In This Guide
- What Is S3 and Why Does Everyone Use It
- Core Concepts: Buckets, Objects, Keys, and Versions
- S3 Storage Classes: Choosing the Right One
- S3 Security: Bucket Policies, ACLs, and Block Public Access
- Lifecycle Policies: Automate Cost Savings
- Real Use Cases: What Developers Actually Store in S3
- Static Website Hosting with S3
- Frequently Asked Questions
Key Takeaways
- Infinitely scalable: S3 stores any amount of data — from a single file to exabytes. There is no capacity planning, no storage provisioning, and no size limits per bucket.
- 11 nines durability: AWS guarantees 99.999999999% durability for S3 Standard. AWS automatically stores each object redundantly across multiple Availability Zones.
- Storage classes matter: Moving infrequently accessed data from S3 Standard ($0.023/GB/month) to S3 Glacier Instant Retrieval ($0.004/GB/month) is an 83% cost reduction. Lifecycle policies automate this.
- Security requires action: S3 buckets are private by default, but Block Public Access must be explicitly enabled to prevent accidental exposure. Always enable it at the account level.
S3 is the most used service in all of AWS, and it is the one most developers encounter first. It stores the images your web app serves, the backups your RDS database creates, the deployment artifacts your CI/CD pipeline produces, the access logs your API Gateway generates, and the static files your React app needs to load.
S3 looks simple — it is a bucket, you put files in it — but there are enough features, storage classes, security settings, and pricing nuances that a guide is worth reading before you touch production. Getting S3 wrong means either paying too much (wrong storage class, no lifecycle policies) or getting breached (misconfigured permissions, public buckets).
What Is S3 and Why Does Everyone Use It
Amazon S3 (Simple Storage Service) is an object storage service that stores any type of file — called an object — at any scale, with 99.999999999% durability, starting at $0.023 per GB per month. It is the foundation of the AWS ecosystem because virtually every other AWS service either reads from or writes to S3.
Unlike a file system (where you navigate a directory tree) or a block storage device (where you have a disk mounted to a server), S3 is an object store.

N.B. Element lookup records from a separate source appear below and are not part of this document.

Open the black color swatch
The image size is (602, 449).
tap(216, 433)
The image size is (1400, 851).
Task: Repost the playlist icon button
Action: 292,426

Each object is identified by a unique key (effectively a file path), stored in a bucket (a named container), and accessible via an HTTPS URL or the AWS API.
Unlimited Scale
No capacity limits. One bucket can hold one file or one trillion files. You never provision storage.
Durability by Default
AWS automatically stores each object redundantly across multiple AZs. No replication setup required.
Native AWS Integration
Lambda, RDS, Athena, CloudFront, CodeBuild — dozens of services have native S3 integration built in.
Cost-Effective
$0.023/GB/month for Standard. Glacier Deep Archive is $0.00099/GB — sub-$1 per terabyte.
Core Concepts: Buckets, Objects, Keys, and Versions
Buckets are the top-level containers for S3 objects. Bucket names must be globally unique across all AWS accounts. Bucket names are part of the S3 URL: https://my-bucket.s3.amazonaws.com/. Each bucket lives in one AWS region.
Objects are the individual files stored in S3. Each object can be up to 5 TB. Objects consist of the data itself plus metadata — the object's key, size, last modified timestamp, storage class, and any custom metadata you add.
Keys are the unique identifiers for objects within a bucket. Keys look like file paths (uploads/2026/03/photo.jpg) but S3 is a flat namespace — there are no real directories. The "/" character is a convention that tools use to display objects in a folder-like structure.
Versioning is an optional feature that stores every version of every object. When versioning is enabled, deleting an object adds a delete marker rather than removing the data. Enable versioning on buckets that store important data that must be recoverable from accidental deletion or overwrite.
# Path-style URL (being deprecated) https://s3.amazonaws.com/bucket-name/object-key # Virtual-hosted-style URL (current standard) https://bucket-name.s3.region.amazonaws.com/object-key # CloudFront CDN URL (for production web assets) https://d1234567890.cloudfront.net/object-key
S3 Storage Classes: Choosing the Right One
S3 offers eight storage classes with different pricing tiers for storage cost, retrieval cost, and retrieval latency. Choosing the right class for each type of data can reduce S3 storage costs by 60-90%.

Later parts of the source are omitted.